In der christlichen Kunst wird Michael als junger, bartloser Mann mit androgynen Zügen, schulterlangem blondem Haar und großen weißen Schwingen dargestellt. Seit dem 16. Jahrhundert bildet sich ein männlich-kraftvoller Typus heraus, doch bleibt der androgyne Zug für ihn charakteristisch: Die Perfektion von Mann und Frau vereinend, verkörpert er die Schönheit der göttlichen Schöpfung. Ein eindrückliches Beispiel für die barocke Gestaltung des Erzengels ist Der hl. Michael von Luca Giordano (1634–1705) in der Berliner Gemäldegalerie, den ich hier näher vorstellen will.

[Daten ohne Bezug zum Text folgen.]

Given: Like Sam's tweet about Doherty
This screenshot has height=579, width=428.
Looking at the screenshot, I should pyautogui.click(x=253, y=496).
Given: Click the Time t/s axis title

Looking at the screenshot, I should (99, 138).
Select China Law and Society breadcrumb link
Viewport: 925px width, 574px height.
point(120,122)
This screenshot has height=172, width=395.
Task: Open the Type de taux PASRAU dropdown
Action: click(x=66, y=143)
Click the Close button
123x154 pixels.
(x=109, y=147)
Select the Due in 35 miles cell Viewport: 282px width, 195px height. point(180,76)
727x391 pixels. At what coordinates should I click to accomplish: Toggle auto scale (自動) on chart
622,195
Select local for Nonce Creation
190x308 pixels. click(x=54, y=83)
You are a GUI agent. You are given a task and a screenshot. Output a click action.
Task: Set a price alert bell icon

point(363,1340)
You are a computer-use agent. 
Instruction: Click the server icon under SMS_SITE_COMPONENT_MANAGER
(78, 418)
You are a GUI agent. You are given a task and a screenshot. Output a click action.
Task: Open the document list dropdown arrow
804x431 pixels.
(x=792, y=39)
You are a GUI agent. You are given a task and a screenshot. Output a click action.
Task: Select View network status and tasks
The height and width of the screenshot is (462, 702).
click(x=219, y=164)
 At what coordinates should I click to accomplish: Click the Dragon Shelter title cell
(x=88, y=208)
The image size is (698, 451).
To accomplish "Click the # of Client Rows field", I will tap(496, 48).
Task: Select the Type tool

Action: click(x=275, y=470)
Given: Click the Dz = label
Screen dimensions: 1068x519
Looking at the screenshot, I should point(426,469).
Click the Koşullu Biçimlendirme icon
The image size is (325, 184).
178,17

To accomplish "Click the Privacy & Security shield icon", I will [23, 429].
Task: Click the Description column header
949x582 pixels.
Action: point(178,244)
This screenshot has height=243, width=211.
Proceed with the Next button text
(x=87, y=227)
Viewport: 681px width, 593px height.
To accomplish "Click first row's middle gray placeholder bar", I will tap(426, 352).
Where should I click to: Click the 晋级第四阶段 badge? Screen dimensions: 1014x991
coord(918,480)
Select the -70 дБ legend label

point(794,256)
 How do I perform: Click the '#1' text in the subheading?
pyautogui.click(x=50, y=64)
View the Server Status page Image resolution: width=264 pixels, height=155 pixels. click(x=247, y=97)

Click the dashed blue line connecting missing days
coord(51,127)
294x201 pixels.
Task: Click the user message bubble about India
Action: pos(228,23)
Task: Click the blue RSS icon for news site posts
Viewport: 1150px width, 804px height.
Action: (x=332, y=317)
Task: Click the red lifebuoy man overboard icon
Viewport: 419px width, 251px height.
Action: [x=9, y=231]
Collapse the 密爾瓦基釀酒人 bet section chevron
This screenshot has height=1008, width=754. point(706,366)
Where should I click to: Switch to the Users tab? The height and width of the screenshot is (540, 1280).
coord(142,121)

Guido Reni: Der Erzengel Michael besiegt Satan (1635);
Rom, Santa Maria della Concezione
Für Giordanos Gemälde von 1663 gibt es zwei direkte Vorbilder: Unmittelbare Anregung dürfte Der Erzengel Michael besiegt Satan von Guido Reni (1575–1642) gewesen sein, das 1635 entstanden ist und sich noch heute an seinem ursprünglichen Aufstellungsort in der römischen Kirche Santa Maria della Concezione befindet. Darauf verweisen neben der Gesamtkomposition der jugendliche Engelstypus mit wehenden blonden Locken, die Kleidung und ebenso die Farbzusammenstellung: der im Licht links hellrosa, im Schatten rechts weinrot-violett gebauschte Mantel, das Blau des antikischen Panzers und die goldblonden Töne im Haar. Hinzu kommen die vergleichbare diagonale Anlage des Engels mit den ausgebreiteten, von den Bildgrenzen beschnittenen Flügeln und der Kopfwendung nach rechts zum Teufel hin. Die Anleihen zeigen sich außerdem in der Modellierung der Arme und Hände Michaels sowie in der Tönung des Inkarnats.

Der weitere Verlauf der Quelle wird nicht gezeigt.